Dan Andrew Mokhuwe Kgothule is a South African politician who represented the African National Congress (ANC) in the Free State Provincial Legislature from 2009 to 2014. Throughout that period, he served as the Free State's Member of the Executive Council (MEC) for Sports, Arts, Culture and Recreation under Premier Ace Magashule.

== Early life ==
Kgothule has said that he joined the ANC in the mid-1980s at the height of apartheid.

== Career in government ==
He was elected to the Free State Provincial Legislature in the 2009 general election, ranked ninth on the ANC's provincial party list. After the election, on 11 May 2009, newly elected Premier Ace Magashule announced his new Executive Council, in which Kgothule served as MEC for Sports, Arts, Culture and Recreation.
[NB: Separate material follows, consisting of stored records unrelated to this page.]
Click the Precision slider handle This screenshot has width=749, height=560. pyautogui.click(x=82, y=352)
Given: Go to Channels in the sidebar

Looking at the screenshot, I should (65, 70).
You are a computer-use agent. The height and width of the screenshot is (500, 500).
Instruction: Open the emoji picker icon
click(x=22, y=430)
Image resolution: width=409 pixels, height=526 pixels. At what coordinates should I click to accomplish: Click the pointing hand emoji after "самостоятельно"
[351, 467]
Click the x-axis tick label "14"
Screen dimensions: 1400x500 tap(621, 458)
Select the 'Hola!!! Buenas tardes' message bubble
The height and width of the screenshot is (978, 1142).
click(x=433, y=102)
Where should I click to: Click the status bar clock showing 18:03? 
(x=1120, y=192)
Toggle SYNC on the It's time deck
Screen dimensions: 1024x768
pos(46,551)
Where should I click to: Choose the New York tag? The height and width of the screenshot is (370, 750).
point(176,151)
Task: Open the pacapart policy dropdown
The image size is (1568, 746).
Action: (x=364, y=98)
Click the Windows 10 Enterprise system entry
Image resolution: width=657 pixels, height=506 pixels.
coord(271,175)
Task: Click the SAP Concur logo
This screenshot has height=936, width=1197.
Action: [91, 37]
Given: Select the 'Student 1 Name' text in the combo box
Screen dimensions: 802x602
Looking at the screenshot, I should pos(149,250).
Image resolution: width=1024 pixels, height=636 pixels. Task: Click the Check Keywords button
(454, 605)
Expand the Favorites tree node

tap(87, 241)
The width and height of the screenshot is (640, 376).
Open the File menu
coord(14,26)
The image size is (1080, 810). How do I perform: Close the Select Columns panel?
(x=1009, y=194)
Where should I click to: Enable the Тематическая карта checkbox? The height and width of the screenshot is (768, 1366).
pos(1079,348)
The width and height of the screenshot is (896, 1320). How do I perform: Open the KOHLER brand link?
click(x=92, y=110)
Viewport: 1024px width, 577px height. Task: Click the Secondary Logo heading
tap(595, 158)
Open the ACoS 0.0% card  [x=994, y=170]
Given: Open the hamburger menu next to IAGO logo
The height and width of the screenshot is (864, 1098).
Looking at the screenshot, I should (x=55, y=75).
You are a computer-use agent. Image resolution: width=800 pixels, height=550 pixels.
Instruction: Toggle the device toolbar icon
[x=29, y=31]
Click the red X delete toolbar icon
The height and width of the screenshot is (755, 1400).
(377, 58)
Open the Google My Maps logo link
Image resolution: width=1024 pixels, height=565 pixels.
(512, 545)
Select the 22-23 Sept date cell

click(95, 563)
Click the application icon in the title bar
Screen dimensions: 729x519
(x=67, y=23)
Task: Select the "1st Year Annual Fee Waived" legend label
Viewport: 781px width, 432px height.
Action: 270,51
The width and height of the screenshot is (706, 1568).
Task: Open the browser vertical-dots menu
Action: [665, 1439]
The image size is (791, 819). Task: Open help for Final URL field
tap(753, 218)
While in that office, Kgothule made national headlines when he was arrested for speeding in his BMW 745i on the N1 highway in Glen outside Bloemfontein. His speed had been recorded at 235km/h, which was the highest speed recorded nationally over the 2010–2011 festive season. He was arrested on 30 December 2011 and released on bail. The Bloemfontein Magistrate's Court found him guilty and, on 5 January 2011, sentenced him to pay a fine of R20,000 or serve 12 months in prison. His driving license was not revoked on condition that he did not repeat the same offence within five years. Kgothule apologised to the court for his conduct.

He departed the Executive Council upon the end of the legislative term in 2014, when he did not stand for re-election to the provincial legislature in the 2014 general election. In 2015, he told a local newspaper that he remained a full ANC member.